Los nublados no son siempre días iguales. Están esos en los que las nubes se dedican a aparecer y a desparecer mientras se cuela algún tímido rayo de sol. Parece que sí, parece que no; son nubes como la chica que te gusta, justo igual, un día parece que se queda contigo y el otro ni te conoce. Estos son días malos, pero no los peores. Pasajeros, como pasajera es también tu esperanza.
Los peores, los días nublados que no quieres, son aquellos que se instalan en tu corazón. Son nubes permanentes; aquí no hay momentos en que vienen y se van, no, se quedan el día entero. A veces son tan crueles que se quedan también el día siguiente, y el otro, y el otro… y así hasta semanas. Pasan las horas, los días, las semanas e, incluso los meses, pero las nubes siguen y tú no sigues, tú sencillamente eres una sombra triste y alargada. Acaso un reflejo de lo que fuiste. Acaso un fantasma y tu peor pesadilla. ¿Acaso eres?
Y, luego, claro, están esos días en los que el sol ilumina con tanta fuerza que parece que nunca se vaya a apagar. Son esos días en los que te sonríe la chica que te gusta. La misma que te lleva todo el día atontado y a la que tú también le haces tilín. Esos días, justo esos, te crees invencible. Te piensas inmortal. Aprovecha esos días. Invítala a comer, bésala y recítale algún poema al oído. Sin forzar nada, poco a poco, que vayan saliendo las nubes y entrando el sol. No le digas nada, mírala y que ella te sienta. El silencio es muy elocuente.
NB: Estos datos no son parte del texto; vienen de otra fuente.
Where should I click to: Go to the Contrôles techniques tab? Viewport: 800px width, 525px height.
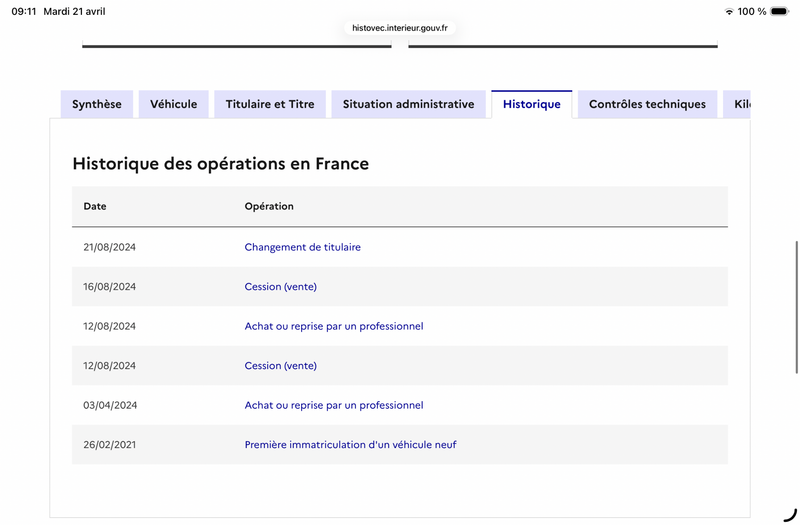[x=647, y=104]
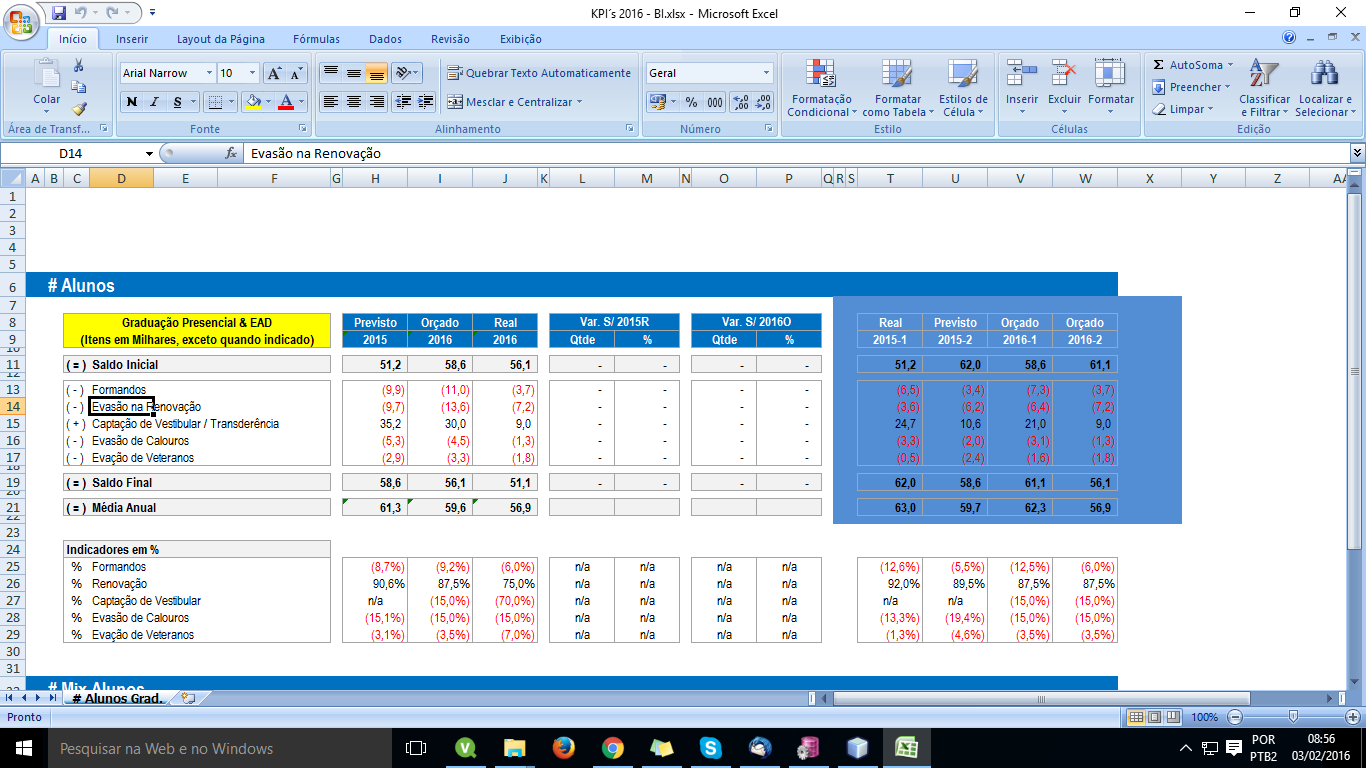Click the Pincel format painter icon
Screen dimensions: 1366x768
[79, 109]
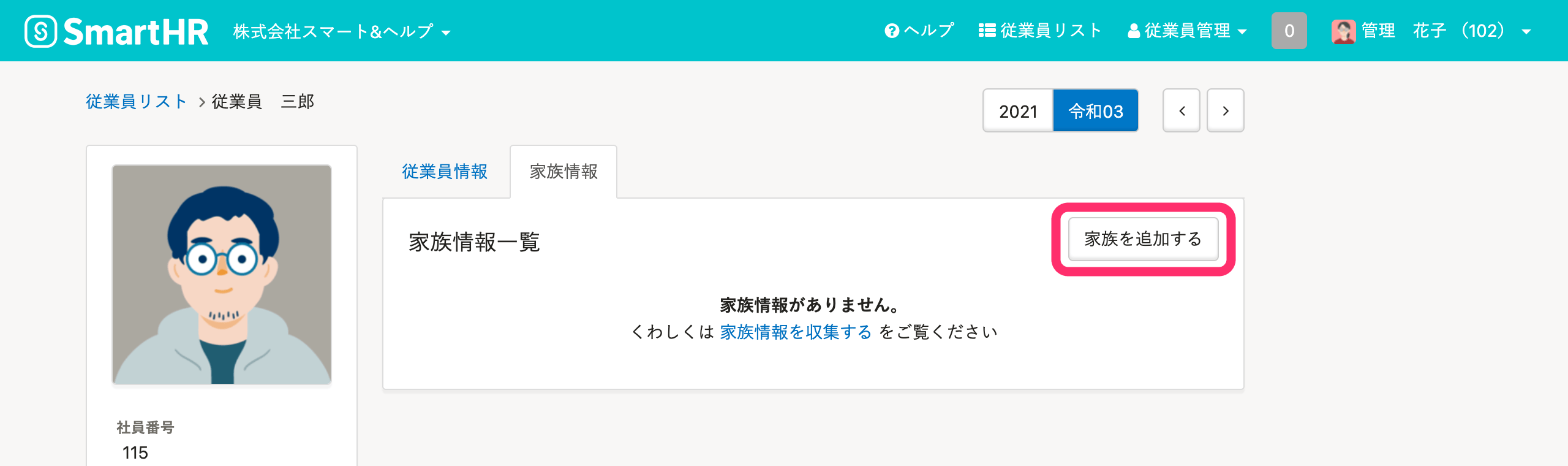This screenshot has height=466, width=1568.
Task: Go to previous year with left arrow
Action: click(1182, 110)
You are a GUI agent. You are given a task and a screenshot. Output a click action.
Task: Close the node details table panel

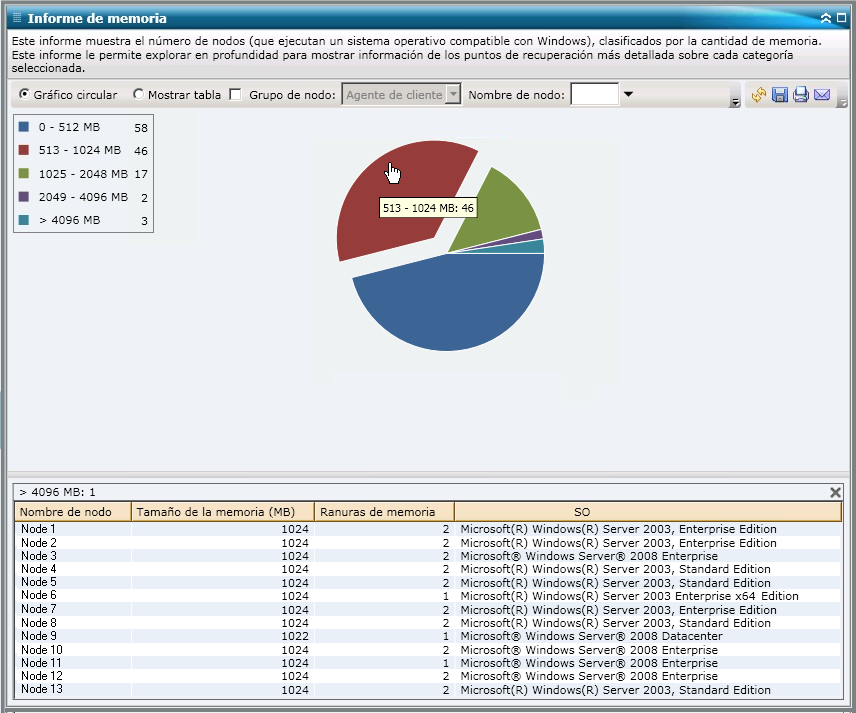[x=836, y=492]
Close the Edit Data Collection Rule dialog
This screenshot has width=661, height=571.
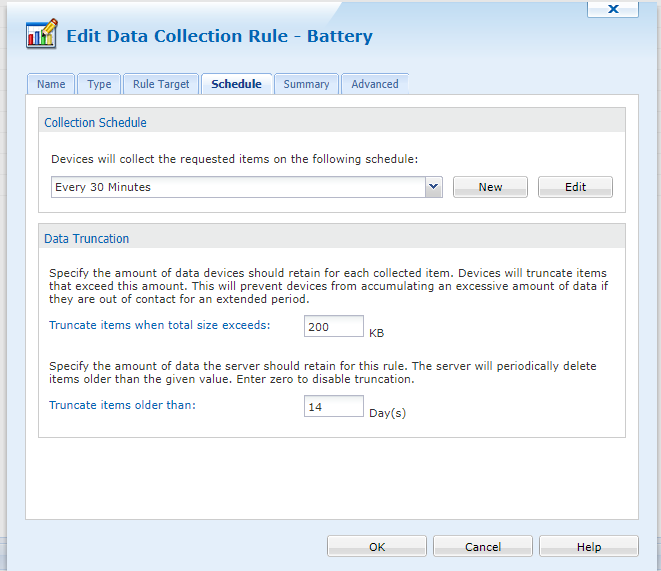613,9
Te crees como esos generales romanos que, tras obtener una victoria importante y desfilar por el centro de la ciudad, tenían pegados a esclavos públicos que les decían todo el tiempo: “recuerda que eres mortal”.
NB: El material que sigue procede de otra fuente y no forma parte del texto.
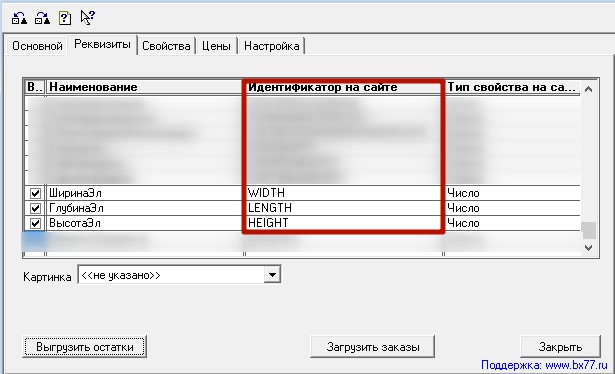Click the table scrollbar up arrow

tap(588, 89)
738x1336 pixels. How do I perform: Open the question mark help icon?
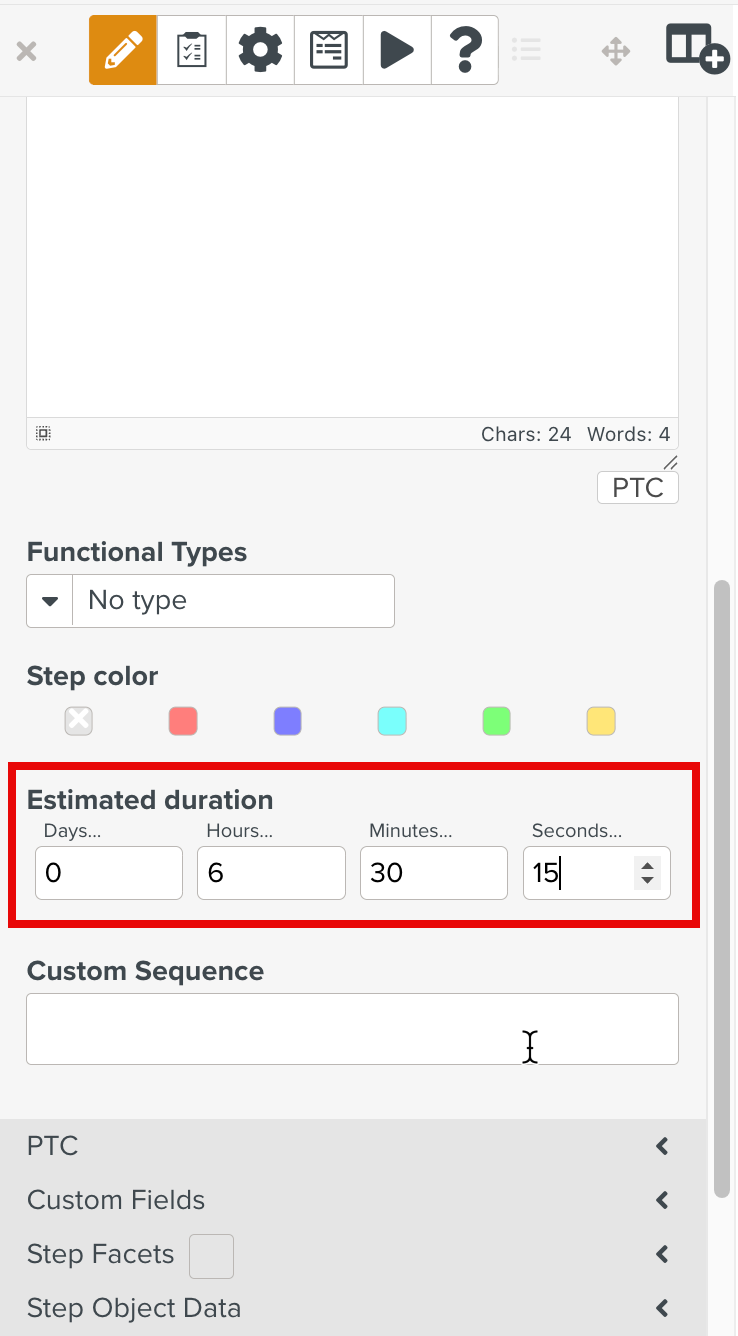(465, 50)
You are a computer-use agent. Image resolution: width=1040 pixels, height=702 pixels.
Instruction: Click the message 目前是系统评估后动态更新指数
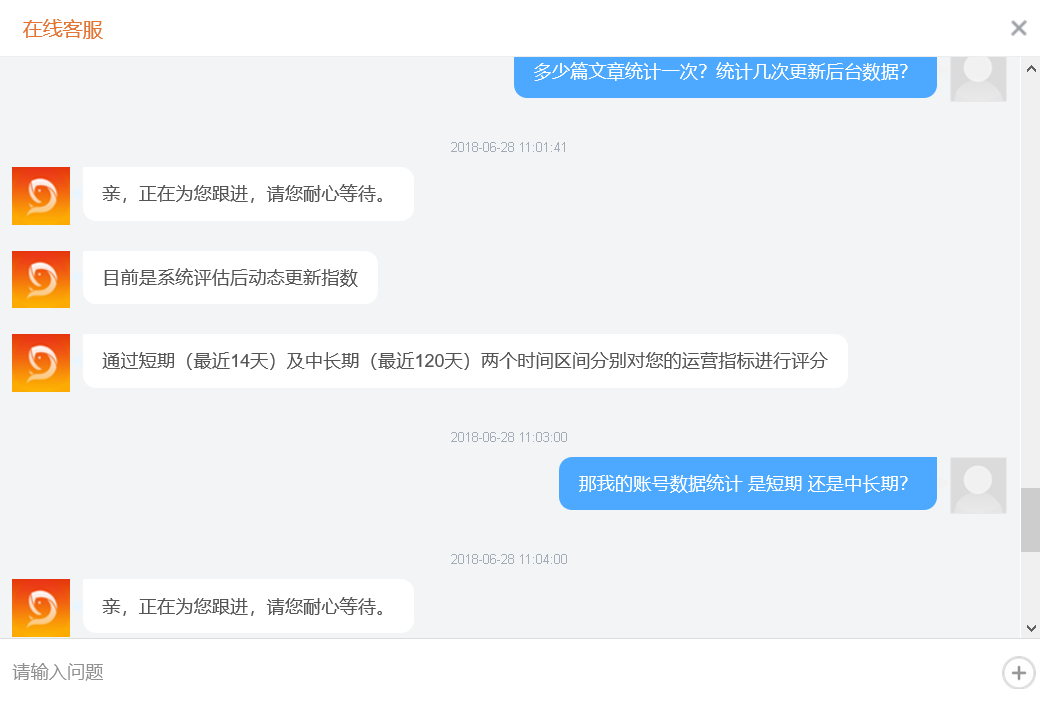230,277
Tú, pedazo de tonto, eres mortal. Polvo eres y al polvo volverás. Sí, acuérdate de esto cuando te creas inmortal, tengas éxito y la vida te sonría. Porque llegará el momento en el que esa chica ya no te sonreirá, te dejará en visto y su perfume será el recuerdo de su mano en la tuya una fría y destartalada tarde de invierno. Así es la vida y no la he inventado yo, como dice la canción. Cuando el éxito sólo sea un nombre olvidado y las nubes se hayan convertido en tormenta, acuérdate de que tú nunca fuiste un Dios. Sólo un diablo.